### Brief
Write the next few paragraphs of the news article below about former NHL players receiving CBD for brain injuries, starting right after its final sentence.

### Passage provided
• • • • • • •
Former NHL players to be given cannabis for post-concussion treatment
Ryan Flanagan , CTVNews.ca Staff
Published Monday, March 18, 2019 8:44AM EDT
Dozens of former NHL players will be given CBD as part of a study examining whether the cannabis compound might help alleviate symptoms of brain injuries.
“We see a lot of athletes who have chronic pain and have other problems related to repetitive brain trauma,” neurosurgeon and concussion expert Dr. Charles Tator told CTV’s Your Morning Monday.
“We are reasonably optimistic that cannabis and especially the CBD part of cannabis can relieve a lot of that suffering.”
Approximately 100 former NHLers with chronic brain conditions will take part in the study, which will get underway this summer. Half of them will be given CBD, while the other half will be given a placebo. All will continue to undergo other recommended treatments.
Researchers will monitor all of the former players for one year, looking for any signs that the treatment has affected their conditions.
Chronic traumatic encephalopathy (CTE) and other concussion-related conditions can contribute to depression, PTSD and even dementia. It has been estimated that 10 to 15 per cent of people who suffer from sports-related concussions develop chronic symptoms.
“It’s really rather sad when you see these giants of sport having to deal with terrible headaches and emotional issues as well -- there’s quite a bit of anxiety and depression and PTSD in athletes that has gone unrecognized,” Tator said.
• • • • • • •
### Dataset extract
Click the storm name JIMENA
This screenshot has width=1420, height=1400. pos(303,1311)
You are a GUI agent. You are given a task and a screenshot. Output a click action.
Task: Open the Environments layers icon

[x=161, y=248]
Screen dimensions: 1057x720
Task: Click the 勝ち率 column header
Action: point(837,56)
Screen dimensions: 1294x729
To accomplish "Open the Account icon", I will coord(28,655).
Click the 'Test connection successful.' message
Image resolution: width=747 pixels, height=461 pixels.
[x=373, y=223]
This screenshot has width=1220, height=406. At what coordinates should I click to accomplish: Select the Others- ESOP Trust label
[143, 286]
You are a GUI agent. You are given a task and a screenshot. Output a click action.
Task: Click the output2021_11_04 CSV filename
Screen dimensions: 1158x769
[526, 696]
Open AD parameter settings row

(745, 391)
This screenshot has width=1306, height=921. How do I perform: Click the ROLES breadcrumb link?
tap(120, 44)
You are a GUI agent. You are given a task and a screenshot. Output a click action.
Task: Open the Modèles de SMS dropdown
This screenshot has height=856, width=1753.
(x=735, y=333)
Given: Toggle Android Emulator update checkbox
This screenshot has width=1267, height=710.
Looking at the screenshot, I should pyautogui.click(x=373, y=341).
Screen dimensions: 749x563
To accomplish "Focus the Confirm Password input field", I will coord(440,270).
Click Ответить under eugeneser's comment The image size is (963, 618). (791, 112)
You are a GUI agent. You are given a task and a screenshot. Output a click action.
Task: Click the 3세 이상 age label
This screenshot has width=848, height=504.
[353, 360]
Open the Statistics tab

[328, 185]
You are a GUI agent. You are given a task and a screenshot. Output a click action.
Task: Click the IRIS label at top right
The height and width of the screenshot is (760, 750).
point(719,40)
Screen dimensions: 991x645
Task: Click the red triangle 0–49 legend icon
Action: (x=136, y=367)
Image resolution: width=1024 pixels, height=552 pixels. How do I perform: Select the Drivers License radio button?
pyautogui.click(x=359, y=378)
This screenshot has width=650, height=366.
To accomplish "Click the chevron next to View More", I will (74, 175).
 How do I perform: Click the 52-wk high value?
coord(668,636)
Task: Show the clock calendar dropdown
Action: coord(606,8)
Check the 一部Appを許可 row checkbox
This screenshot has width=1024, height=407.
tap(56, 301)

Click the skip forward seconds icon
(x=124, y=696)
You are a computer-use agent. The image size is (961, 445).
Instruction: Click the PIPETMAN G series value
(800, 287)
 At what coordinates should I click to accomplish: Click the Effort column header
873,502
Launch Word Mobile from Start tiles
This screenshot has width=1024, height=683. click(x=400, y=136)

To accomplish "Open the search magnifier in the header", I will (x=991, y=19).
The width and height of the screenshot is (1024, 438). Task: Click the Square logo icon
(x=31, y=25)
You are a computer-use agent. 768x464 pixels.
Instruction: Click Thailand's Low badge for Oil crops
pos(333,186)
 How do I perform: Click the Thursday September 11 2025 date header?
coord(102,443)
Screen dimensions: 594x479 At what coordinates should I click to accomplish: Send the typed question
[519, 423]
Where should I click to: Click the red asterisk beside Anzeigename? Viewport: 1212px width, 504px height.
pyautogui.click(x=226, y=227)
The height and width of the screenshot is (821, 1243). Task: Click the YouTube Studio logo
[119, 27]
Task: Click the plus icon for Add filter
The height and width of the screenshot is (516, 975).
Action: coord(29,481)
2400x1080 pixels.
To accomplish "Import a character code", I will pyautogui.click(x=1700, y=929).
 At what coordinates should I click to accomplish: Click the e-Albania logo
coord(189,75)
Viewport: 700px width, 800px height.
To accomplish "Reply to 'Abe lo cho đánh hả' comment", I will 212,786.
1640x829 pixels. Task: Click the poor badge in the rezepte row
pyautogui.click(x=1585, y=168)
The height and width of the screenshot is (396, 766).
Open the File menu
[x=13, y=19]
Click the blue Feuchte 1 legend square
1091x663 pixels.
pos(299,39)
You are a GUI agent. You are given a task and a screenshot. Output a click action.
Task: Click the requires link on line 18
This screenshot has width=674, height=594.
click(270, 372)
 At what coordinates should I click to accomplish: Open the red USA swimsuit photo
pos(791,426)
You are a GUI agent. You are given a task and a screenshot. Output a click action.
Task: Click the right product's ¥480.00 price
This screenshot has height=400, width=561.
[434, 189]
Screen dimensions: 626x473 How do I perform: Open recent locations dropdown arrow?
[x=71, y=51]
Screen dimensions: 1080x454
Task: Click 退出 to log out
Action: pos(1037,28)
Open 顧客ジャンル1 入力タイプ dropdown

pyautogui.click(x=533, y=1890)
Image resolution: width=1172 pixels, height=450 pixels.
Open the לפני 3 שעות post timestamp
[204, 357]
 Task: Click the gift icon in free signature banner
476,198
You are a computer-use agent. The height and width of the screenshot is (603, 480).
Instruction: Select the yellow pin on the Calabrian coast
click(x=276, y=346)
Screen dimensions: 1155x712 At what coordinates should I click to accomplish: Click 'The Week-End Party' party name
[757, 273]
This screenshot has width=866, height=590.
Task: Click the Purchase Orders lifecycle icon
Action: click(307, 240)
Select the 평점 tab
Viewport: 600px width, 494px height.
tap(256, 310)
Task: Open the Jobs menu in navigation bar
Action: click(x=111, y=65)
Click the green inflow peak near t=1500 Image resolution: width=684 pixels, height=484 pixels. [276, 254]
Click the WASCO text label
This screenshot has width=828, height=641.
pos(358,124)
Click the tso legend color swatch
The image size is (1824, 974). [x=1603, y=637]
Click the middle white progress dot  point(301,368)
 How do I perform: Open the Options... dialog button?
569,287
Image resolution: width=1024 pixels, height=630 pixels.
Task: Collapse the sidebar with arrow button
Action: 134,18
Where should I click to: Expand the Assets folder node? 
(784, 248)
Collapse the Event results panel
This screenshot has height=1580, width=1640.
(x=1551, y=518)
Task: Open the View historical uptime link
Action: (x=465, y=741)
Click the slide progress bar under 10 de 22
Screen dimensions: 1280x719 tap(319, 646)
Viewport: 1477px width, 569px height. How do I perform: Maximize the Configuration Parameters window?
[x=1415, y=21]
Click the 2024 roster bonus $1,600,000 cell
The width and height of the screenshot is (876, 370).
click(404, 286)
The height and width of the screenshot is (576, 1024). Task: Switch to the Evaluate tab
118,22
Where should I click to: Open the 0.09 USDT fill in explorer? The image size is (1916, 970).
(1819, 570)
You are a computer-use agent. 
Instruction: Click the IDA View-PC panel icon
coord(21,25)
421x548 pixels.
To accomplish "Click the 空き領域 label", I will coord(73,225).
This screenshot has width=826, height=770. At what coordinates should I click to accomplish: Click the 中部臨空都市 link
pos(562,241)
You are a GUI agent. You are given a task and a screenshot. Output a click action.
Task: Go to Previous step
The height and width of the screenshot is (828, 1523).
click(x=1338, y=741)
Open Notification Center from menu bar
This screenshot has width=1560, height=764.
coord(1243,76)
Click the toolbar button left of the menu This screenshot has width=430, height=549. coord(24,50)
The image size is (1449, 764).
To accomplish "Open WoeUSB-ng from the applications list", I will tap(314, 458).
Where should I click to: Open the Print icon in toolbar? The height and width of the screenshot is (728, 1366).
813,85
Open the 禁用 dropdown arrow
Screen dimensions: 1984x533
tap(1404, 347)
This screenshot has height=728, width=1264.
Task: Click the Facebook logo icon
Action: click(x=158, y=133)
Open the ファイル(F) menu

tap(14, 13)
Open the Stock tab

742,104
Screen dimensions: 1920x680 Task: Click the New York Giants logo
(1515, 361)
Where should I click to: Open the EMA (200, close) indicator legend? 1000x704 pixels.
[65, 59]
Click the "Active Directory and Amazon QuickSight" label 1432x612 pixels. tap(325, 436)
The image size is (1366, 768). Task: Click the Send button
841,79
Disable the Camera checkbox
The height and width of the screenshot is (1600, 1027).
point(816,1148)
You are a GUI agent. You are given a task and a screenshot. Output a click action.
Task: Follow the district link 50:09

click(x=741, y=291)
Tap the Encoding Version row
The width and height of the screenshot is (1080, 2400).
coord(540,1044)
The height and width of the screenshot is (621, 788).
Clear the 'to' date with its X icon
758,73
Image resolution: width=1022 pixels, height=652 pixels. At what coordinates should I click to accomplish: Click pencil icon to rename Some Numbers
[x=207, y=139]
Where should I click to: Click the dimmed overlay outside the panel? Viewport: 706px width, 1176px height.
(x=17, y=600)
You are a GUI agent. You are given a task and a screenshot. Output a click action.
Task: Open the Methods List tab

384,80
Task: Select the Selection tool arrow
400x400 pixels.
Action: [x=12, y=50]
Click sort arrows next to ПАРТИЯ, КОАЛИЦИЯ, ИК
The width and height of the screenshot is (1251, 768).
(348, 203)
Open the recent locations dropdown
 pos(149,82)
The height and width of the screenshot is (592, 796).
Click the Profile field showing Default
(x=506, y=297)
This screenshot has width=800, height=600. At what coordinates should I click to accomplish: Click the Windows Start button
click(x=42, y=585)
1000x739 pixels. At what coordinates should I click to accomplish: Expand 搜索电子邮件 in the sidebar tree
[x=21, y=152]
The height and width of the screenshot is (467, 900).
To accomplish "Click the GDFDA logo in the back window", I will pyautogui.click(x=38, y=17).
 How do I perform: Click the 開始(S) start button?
• • • • • • •
### Reply
Athletes with chronic pain issues have traditionally been prescribed opioids or other analgesics. Tator said doctors are hesitant to treat patients this way -- particularly when possible brain conditions are involved -- and would prefer a safer alternative.
“Opioids are very effective in relieving pain, but the problem is they have this terrible side effect of causing addiction and dependence,” he said.
The study is being conducted by researchers at Neeka Health, along with cannabis producer Canopy Growth and the NHL Alumni Association.
“This complex and multidimensional study will give us an unprecedented understanding of the interactions between [CBD] and the brains and behaviours of former NHL players living with post-concussion symptoms,” Canopy chief medical officer Mark Ware said in a statement.
Researchers at the University of Miami have found that a combination of CBD and the NDMA anesthetic improved the cognitive functions of animals that had suffered brain injuries. A human trial is now underway.
Tator is also hoping to study the potential benefits of cannabis as a treatment for post-concussion conditions himself. He recently applied for a grant to fund a project exploring the effectiveness of CBD on post-concussion headaches.